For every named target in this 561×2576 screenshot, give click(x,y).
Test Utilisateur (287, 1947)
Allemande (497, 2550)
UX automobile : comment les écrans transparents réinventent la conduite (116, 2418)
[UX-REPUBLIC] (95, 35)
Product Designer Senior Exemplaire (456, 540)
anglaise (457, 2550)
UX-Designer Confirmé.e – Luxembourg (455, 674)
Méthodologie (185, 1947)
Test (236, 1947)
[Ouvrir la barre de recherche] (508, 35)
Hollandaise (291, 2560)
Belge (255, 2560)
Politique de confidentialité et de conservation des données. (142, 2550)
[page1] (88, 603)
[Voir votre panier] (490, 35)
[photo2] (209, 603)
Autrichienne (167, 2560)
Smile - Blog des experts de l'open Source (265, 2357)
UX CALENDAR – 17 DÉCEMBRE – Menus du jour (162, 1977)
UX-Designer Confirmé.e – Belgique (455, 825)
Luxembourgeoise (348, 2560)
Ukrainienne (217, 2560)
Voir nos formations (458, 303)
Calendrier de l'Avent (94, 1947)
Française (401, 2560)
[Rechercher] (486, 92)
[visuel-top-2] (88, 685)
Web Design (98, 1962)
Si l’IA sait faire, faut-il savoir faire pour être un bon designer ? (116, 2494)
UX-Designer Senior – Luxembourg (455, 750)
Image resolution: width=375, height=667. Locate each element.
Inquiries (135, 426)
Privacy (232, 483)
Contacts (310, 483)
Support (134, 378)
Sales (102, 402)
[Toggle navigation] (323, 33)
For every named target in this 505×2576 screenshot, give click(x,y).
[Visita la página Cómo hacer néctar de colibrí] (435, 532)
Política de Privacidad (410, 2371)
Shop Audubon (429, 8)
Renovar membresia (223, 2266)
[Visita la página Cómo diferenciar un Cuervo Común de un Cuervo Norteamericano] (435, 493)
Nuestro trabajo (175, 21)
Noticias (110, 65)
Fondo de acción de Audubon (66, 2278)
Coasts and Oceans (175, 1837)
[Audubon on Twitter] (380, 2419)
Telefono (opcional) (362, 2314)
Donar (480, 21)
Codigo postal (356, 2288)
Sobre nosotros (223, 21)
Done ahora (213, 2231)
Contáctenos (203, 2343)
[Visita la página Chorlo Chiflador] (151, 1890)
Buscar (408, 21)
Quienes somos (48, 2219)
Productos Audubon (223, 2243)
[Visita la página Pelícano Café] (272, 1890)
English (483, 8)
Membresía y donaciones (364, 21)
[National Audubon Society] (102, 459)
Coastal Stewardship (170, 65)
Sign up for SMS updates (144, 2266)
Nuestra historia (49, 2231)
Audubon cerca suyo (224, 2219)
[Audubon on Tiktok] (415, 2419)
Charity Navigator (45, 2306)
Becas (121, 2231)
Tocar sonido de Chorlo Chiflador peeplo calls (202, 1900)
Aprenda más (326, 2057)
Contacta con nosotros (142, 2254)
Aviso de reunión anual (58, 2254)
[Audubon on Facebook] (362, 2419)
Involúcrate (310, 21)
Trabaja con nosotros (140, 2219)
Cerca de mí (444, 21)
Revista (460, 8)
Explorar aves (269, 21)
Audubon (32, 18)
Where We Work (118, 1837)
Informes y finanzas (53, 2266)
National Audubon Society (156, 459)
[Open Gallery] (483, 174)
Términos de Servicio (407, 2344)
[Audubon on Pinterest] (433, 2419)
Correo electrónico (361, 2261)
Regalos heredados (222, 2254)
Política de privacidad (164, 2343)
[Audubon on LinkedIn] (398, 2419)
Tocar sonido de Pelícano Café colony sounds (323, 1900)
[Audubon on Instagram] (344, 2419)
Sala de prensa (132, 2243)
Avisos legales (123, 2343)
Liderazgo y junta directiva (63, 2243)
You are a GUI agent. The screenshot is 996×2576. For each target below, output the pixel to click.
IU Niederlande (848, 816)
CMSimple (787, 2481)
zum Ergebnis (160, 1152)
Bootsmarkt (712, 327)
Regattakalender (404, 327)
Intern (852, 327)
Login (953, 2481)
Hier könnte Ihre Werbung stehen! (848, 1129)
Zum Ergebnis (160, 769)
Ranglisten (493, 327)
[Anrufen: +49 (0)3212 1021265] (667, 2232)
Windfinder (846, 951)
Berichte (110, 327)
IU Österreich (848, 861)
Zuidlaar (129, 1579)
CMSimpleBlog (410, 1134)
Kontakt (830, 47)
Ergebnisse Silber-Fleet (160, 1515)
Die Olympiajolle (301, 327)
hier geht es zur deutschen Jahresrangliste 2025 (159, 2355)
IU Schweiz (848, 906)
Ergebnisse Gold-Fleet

Requirement: Search the listing for the word "sonido" and return each line that holds it.

Response:
Tocar sonido de Chorlo Chiflador peeplo calls (202, 1900)
Tocar sonido de Pelícano Café colony sounds (323, 1900)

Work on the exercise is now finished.